Uncovering Secret Science
Guest column submitted by U.S. Senator Mike Crapo
Each year, federal agencies issue thousands of rules that increase costs and the amount of paperwork Americans must sift through to conduct business and meet federal requirements in a broad array of areas of our lives. It is reasonable to expect the data used to craft federal rules to be sound, transparent and reproducible.
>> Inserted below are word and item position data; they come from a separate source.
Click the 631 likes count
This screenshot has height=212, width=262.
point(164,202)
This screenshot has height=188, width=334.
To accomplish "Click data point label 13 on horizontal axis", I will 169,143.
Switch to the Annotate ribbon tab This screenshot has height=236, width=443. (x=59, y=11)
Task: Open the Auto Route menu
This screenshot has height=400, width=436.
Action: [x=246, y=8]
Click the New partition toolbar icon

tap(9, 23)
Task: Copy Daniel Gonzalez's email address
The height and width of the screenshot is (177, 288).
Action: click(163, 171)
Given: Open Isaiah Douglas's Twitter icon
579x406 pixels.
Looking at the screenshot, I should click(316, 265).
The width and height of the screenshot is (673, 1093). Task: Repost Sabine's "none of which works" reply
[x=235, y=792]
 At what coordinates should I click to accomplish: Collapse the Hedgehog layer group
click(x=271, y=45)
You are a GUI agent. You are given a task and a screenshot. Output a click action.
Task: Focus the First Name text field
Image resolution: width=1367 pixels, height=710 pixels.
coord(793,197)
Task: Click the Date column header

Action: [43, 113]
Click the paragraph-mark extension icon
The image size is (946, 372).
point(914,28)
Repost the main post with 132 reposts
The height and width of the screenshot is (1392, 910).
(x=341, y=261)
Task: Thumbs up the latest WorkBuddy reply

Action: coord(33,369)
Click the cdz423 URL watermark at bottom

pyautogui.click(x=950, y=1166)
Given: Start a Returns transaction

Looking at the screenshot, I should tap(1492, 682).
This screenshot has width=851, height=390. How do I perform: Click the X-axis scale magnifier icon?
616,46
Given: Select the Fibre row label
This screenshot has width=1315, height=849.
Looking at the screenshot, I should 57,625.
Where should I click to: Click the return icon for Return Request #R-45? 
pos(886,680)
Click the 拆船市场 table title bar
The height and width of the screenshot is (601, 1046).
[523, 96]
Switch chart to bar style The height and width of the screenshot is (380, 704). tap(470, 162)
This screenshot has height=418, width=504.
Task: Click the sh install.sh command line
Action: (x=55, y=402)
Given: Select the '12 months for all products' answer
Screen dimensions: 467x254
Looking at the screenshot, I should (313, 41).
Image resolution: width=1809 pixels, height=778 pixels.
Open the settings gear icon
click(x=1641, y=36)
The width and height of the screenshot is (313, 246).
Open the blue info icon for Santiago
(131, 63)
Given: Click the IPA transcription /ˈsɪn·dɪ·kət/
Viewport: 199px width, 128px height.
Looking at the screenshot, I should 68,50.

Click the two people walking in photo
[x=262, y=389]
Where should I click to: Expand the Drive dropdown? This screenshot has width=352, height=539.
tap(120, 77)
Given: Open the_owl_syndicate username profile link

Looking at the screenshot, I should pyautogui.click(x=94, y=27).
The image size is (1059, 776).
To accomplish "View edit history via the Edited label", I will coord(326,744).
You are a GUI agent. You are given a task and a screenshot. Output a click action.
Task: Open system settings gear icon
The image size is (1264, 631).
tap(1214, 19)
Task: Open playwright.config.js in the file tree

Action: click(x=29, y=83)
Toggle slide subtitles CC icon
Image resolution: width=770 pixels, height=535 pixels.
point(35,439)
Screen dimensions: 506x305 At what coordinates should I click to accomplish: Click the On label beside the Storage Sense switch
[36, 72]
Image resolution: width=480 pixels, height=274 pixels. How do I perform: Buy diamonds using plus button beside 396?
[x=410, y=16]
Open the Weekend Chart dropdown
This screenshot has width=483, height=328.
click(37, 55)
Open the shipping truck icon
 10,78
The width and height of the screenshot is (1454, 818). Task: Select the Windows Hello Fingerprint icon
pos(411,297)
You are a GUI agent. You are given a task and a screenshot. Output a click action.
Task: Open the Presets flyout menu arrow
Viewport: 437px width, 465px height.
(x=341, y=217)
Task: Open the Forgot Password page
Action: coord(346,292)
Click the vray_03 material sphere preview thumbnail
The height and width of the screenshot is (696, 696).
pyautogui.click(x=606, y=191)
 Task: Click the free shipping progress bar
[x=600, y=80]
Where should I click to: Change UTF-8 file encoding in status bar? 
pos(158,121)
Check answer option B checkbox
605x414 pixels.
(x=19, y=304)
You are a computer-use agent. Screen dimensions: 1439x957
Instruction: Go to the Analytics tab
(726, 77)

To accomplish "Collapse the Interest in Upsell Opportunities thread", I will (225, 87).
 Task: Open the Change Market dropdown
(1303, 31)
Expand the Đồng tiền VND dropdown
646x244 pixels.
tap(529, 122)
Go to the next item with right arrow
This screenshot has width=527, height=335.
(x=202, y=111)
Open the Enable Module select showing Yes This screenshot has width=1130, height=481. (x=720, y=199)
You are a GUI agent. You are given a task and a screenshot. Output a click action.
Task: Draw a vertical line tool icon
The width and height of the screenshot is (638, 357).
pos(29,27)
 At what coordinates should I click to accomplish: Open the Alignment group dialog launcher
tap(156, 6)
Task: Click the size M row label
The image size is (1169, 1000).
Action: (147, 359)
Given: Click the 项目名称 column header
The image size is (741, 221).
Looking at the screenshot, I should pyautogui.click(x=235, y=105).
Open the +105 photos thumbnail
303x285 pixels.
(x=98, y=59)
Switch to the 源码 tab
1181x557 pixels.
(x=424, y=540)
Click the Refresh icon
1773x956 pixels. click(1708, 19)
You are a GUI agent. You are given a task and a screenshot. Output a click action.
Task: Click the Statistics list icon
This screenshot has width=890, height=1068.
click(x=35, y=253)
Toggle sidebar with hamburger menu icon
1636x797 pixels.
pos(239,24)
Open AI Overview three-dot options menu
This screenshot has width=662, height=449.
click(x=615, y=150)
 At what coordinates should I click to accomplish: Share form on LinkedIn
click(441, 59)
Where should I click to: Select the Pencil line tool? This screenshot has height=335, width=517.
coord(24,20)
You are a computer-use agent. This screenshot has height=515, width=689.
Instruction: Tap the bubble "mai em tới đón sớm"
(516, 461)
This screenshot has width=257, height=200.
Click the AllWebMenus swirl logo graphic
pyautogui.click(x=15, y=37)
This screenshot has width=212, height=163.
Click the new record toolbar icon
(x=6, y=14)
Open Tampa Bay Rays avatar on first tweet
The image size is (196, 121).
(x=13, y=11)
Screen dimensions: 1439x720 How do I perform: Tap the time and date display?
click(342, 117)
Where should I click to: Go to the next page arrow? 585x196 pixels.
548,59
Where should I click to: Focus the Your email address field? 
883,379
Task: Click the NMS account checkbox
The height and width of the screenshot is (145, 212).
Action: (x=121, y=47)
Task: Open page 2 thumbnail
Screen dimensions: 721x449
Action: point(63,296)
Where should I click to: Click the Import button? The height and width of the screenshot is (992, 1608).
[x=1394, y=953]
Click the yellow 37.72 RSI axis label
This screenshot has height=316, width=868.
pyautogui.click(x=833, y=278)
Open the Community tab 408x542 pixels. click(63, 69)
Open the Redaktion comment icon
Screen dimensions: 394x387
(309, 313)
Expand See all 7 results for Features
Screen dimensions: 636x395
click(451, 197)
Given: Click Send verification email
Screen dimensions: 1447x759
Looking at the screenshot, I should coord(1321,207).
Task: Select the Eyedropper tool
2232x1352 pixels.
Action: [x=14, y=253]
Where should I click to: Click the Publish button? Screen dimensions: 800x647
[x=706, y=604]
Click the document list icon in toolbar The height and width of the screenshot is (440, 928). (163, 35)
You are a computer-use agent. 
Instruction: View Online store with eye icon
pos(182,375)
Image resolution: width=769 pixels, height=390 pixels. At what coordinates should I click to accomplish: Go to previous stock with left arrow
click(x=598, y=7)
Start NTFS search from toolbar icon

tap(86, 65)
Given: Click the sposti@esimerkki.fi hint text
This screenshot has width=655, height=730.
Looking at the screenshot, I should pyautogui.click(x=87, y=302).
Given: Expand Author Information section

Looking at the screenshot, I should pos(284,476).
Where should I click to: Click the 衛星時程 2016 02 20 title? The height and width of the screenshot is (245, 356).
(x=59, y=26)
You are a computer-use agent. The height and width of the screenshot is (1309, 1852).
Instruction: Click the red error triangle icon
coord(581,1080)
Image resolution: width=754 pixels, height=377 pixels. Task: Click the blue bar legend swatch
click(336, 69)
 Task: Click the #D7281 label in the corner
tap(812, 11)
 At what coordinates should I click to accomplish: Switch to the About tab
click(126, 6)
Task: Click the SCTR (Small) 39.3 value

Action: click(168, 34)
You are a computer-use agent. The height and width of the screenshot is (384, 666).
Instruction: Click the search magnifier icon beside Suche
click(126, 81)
Federal agencies issue rules spelling out specific requirements ranging from minor policy corrections and updates to rules that have large impacts on individuals, local governments and businesses across the nation. Due to the volume of rules getting out of hand, Congress has sought to put tighter controls on the issuance of rules. For example, Congress enacted laws requiring agencies to consider the paperwork burdens of the regulations being issued, explore flexibility options for rules expected to have significant impacts on small entities, and provide cost analyses when federal mandates may result in significant costs.
Despite these measures, the pile of federal regulations continues to grow. The non-partisan Congressional Research Service reports that the number of final rules published each year is generally in the range of 2,500-4,500. According to data from the U.S. Government Accountability Office, in the four-year period from 2009 through 2012, more than 13,000 federal rules were issued. Of these rules, 330 were considered "major" rules. This means that these regulations are expected to have a $100 million or more effect on the economy; cause an increase in costs for consumers, individual industries or governments; or have significant adverse effects on competition, employment, investment, productivity or innovation.
These rules result in enormous costs and thousands of pages of far-reaching regulation. The U.S. Small Business Administration Office of Advocacy reportedthat the annual cost of federal regulations was estimated to have increased to more than $1.75 trillion in 2008.
I continually hear concerns from Idahoans about the damaging effects of the U.S. Environmental Protection Agency (EPA) and other agencies issuing regulations that are not based on data demonstrating concrete benefits and cost-effectiveness. For example, a north Idaho wood stove manufacturer is facing potential impacts from the EPA's efforts to revise performance standards for residential wood heaters, including wood burning and pellet stoves. The agency cites improved technology and design as justification to propose new compliance standards. These types of costly regulations can be damaging to small businesses and jobs while having the opposite effects of intent and actually slowing clean air progress, as consumers forgo investing in costly, new appliances that have no guarantee of improving air quality.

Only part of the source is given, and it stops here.